PARIS, France – Security fears in the wake of Friday's brutal slaying of 129 people in Paris threaten to overshadow a crunch climate summit to be launched by 120 world leaders in the French capital on November 30.

France's government has said it will not "give in" to terrorism and insists that the long-anticipated conference will go ahead, tasked with no less than producing a plan to rescue Earth's climate.

But Prime Minister Manuel Valls said on Monday, November 16, that "without a doubt" concerts and other gatherings of a "festive" nature would be cancelled.

The UN climate conference, for which about 40,000 delegates, journalists, observers, NGOs and other participants are accredited, will be "limited to negotiation", said Valls – excluding certain planned side-events.

US President Barack Obama has said he still intends to attend the summit, and Valls said none of the 120-odd heads of state or government who accepted invitations to the opening had asked for a postponement.

"All want to be there. To do otherwise would, I believe, be to yield to terrorism," said Valls, who on Sunday, November 15, called the gathering "an essential meeting for humanity."

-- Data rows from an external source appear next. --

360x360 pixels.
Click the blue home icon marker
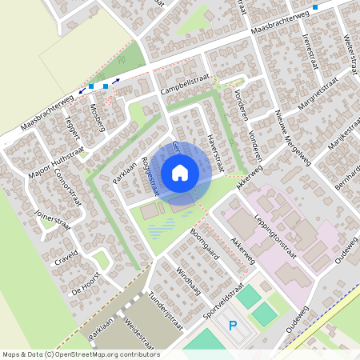click(180, 172)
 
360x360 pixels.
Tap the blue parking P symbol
click(233, 326)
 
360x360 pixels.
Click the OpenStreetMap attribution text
click(81, 354)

But the violent events of the weekend, claimed by Islamic State (ISIS) jihadists, have thrown into doubt a mass rally in central Paris planned for November 29, on the summit's eve, and another on December 12, the day after the meeting is scheduled to close.

Coalition Climate 21, the civil society grouping organizing the marches, met in Paris Monday to decide how to proceed.

"The tragedy in Paris has only strengthened our resolve," it said in a statement on Monday evening.

"This movement for climate justice has always also been a movement for peace – a way for people around the world to come together, no matter their background or religion, and fight to protect our common home."

But no final decision has been taken, and the coalition said it would meet French authorities in the coming days to discuss "how we can move forward with the (November 29) march."

"We fully share their (the authorities') concerns about public safety – just as we fully oppose any unnecessary crackdowns on civil liberties," said the statement.

Valls said the safety of demonstrators was paramount, and security forces would have to "concentrate on the essential" – the conference itself.

This threatened a series of exhibitions, concerts and other gatherings organized around the city to beat the drum for urgent climate action.

In the midst of a national state of emergency and massive anti-terror deployment, it might be hard to free up the 5,000-odd police and military police required to secure the November 29 rally, a security source told Agence France-Presse.

The march is meant to start at Place de la Republique square, very close to the scene of Friday's restaurant and bar shootings.

Security 'reinforced'

Before the coordinated wave of attacks carried out by three groups of gunmen and suicide bombers on Friday night, it had been announced that 1,500 police, military police and firefighters, more than 100 UN guards and 300 private security agents would secure Le Bourget outside Paris where the conference will be hosted.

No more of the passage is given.